:: Stored items ::

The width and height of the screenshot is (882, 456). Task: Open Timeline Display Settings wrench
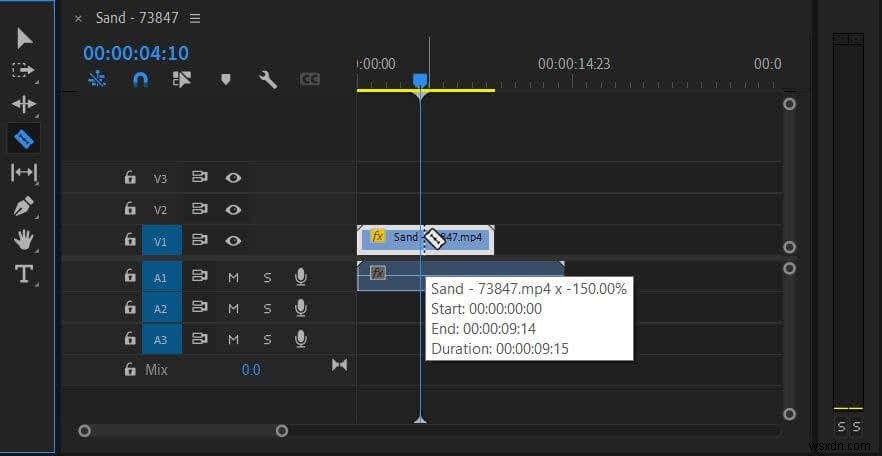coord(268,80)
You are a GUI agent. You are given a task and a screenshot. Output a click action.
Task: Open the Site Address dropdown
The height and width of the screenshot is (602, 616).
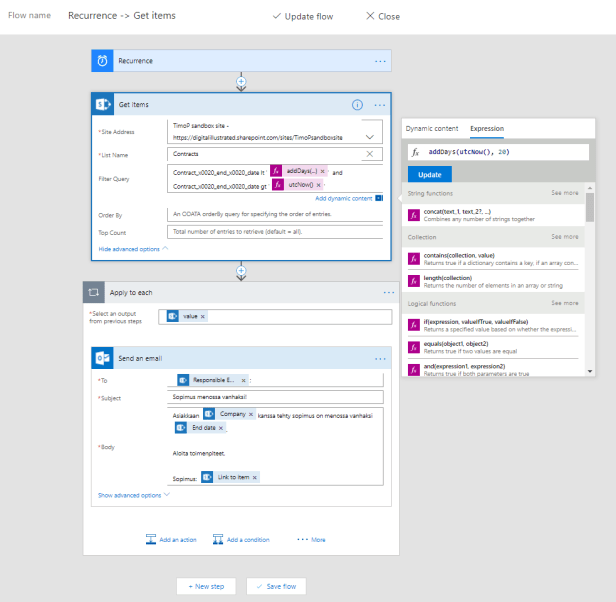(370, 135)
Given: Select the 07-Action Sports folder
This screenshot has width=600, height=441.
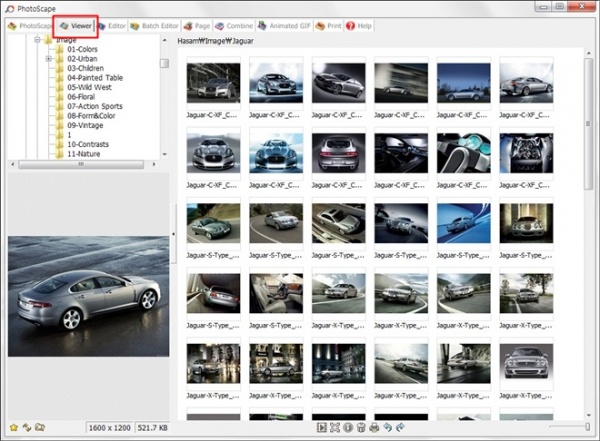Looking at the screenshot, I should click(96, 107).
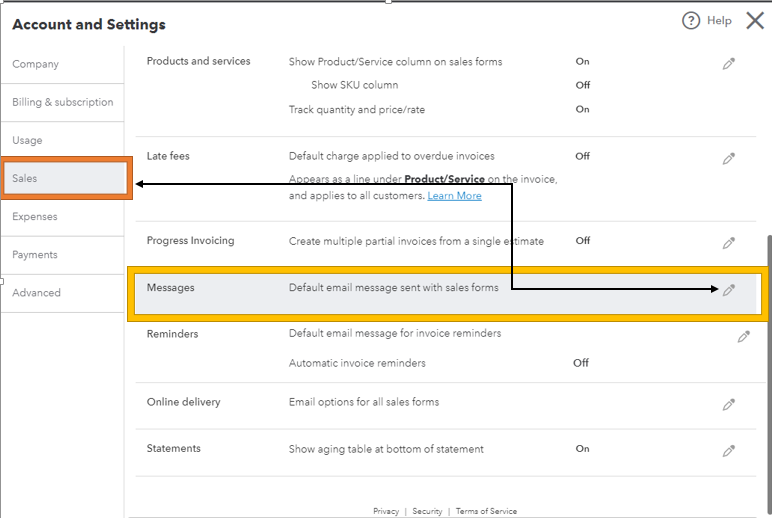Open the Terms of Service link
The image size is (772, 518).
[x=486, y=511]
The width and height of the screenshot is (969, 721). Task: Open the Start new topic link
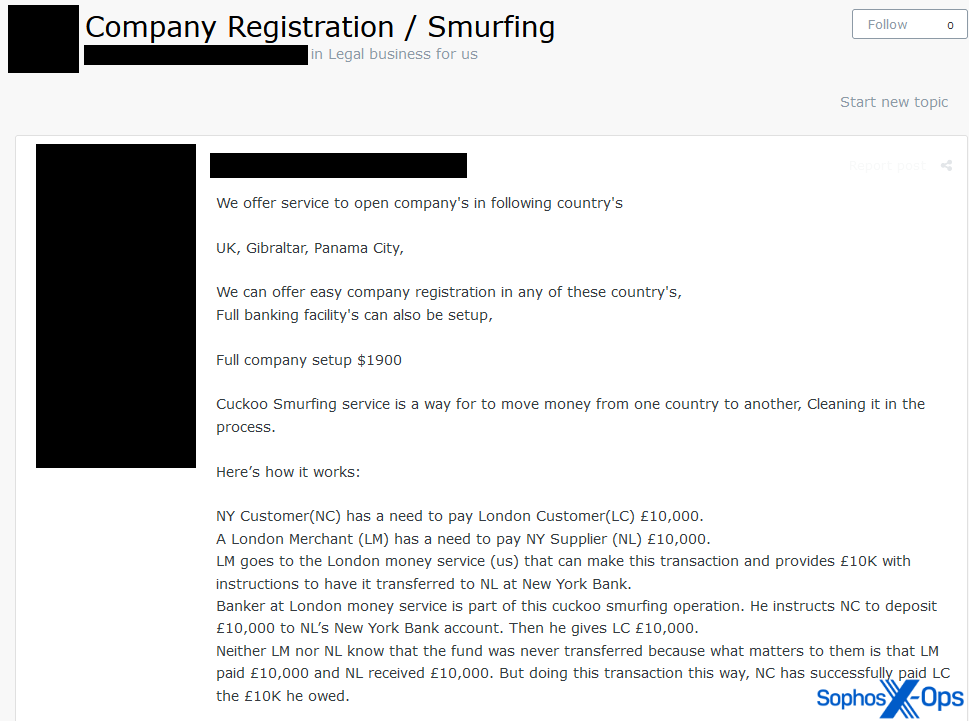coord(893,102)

:: TASK STATEMENT ::
All of the entries above are to be written out exactly, with no pictures.

:: RESULT ::
The width and height of the screenshot is (882, 456). Task: Open Timeline Display Settings wrench
coord(268,80)
You are a GUI agent. You are given a task and a screenshot. Output a click action.
Task: Open the Site Address dropdown
The height and width of the screenshot is (602, 616).
(370, 135)
Given: Select the 07-Action Sports folder
This screenshot has width=600, height=441.
Looking at the screenshot, I should click(96, 107).
Open the Terms of Service link
The image size is (772, 518).
[x=486, y=511]
The width and height of the screenshot is (969, 721). Task: Open the Start new topic link
coord(893,102)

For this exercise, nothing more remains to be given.